■ Exercise directions
Everything from the line that contains "Where should I" to the final line of the data, both ends included, must be set down exactly, apart from the pictures.

Given entries Start Marker

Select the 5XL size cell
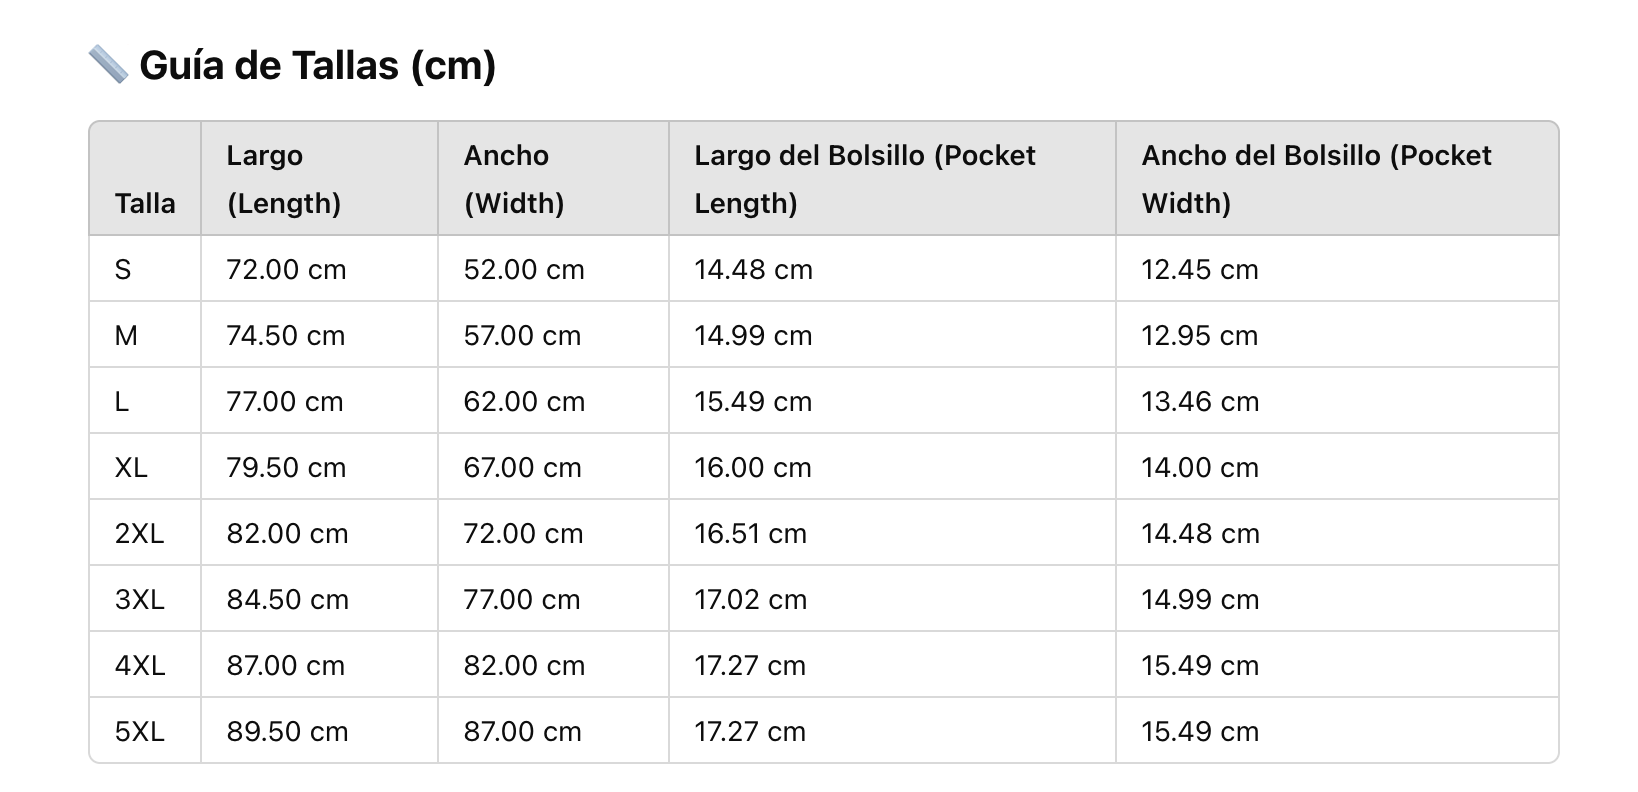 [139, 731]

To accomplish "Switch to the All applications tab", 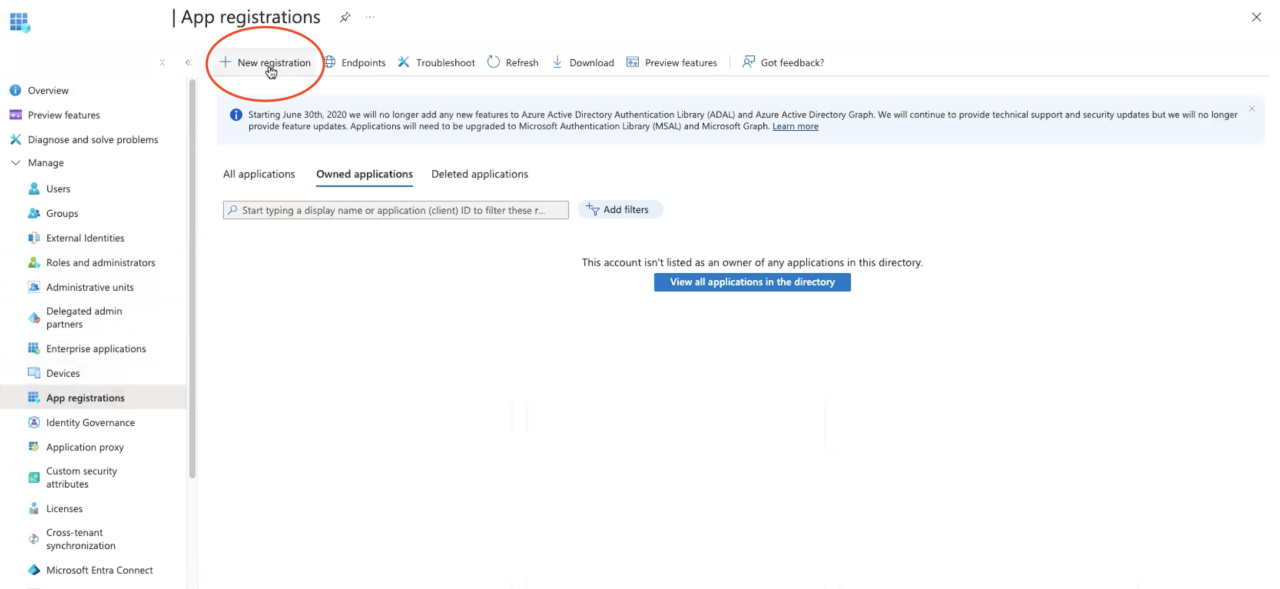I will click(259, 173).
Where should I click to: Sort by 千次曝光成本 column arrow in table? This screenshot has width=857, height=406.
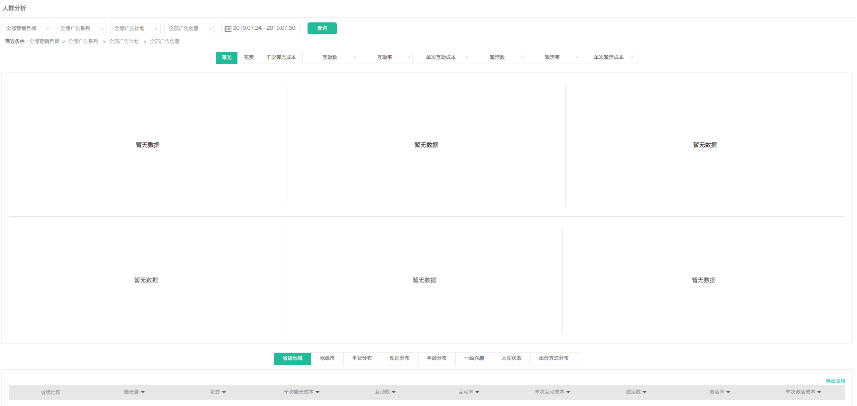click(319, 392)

Given entries End Marker

■ Exercise solution
Where should I click to: Sort by 千次曝光成本 column arrow in table? This screenshot has width=857, height=406.
click(319, 392)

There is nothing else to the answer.